[What you have to do]
Show, in full, each line in the records below that contains the string "coordinates".

[Information shown]
++++++++++++++++++++
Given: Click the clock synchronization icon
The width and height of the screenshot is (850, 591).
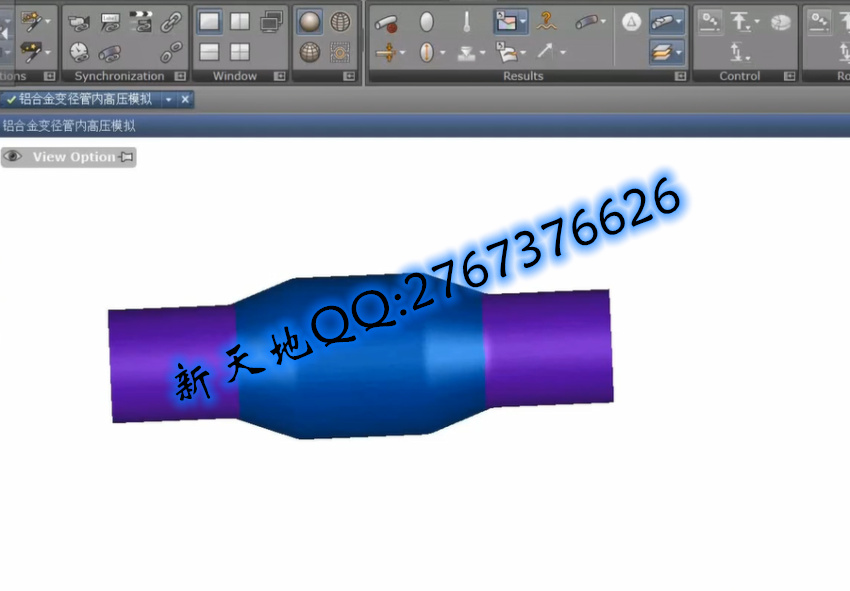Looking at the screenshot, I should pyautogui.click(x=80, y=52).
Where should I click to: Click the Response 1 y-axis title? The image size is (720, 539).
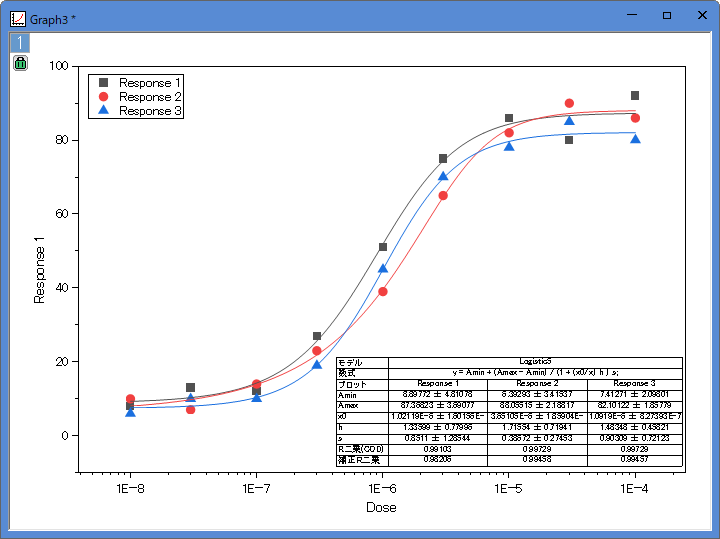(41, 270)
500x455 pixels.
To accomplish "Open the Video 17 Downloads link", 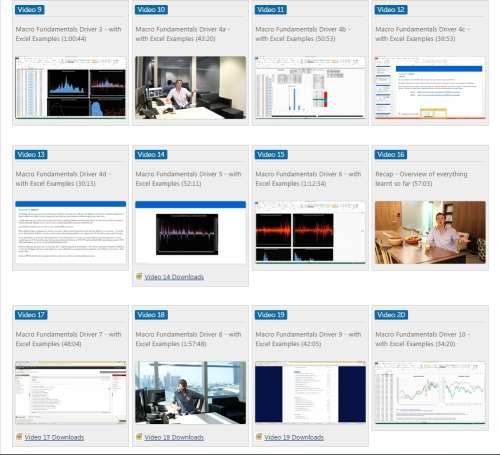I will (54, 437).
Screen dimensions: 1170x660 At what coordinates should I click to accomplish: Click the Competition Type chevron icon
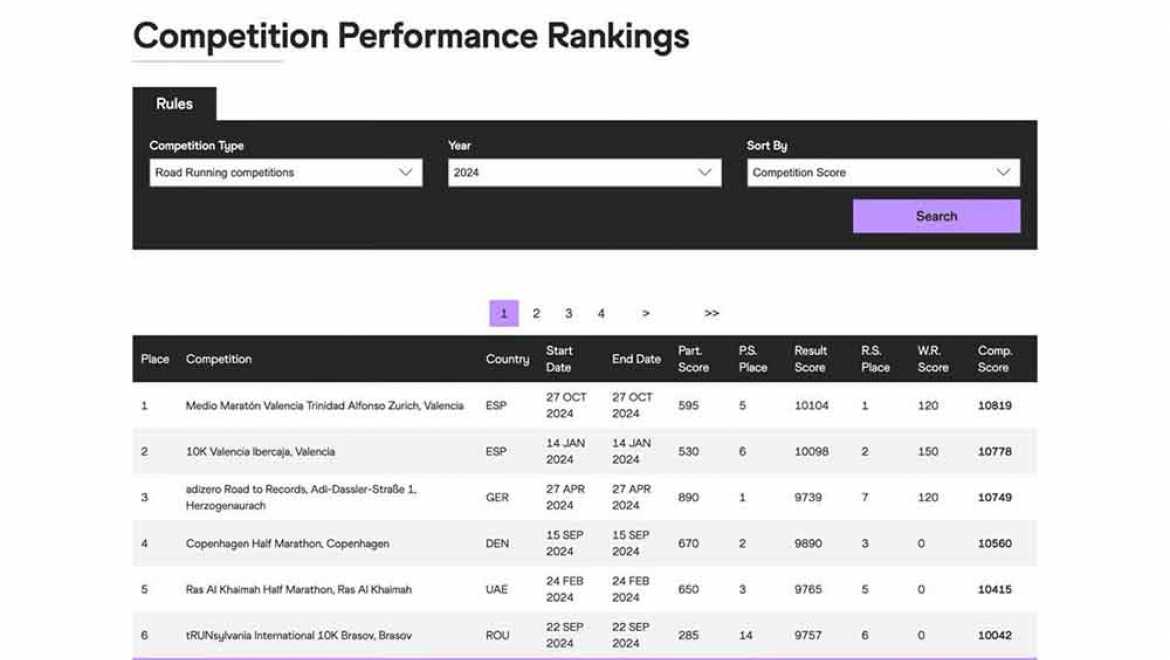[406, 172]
++++++++++++++++++++
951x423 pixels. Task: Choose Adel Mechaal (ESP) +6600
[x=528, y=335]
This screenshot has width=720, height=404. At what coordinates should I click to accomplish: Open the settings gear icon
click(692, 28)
++++++++++++++++++++
[Reply]
Screen dimensions: 1170x660 At what coordinates should I click to accomplish: Click the Competition Type chevron icon
This screenshot has width=720, height=404. At what coordinates should I click to accomplish: Open the settings gear icon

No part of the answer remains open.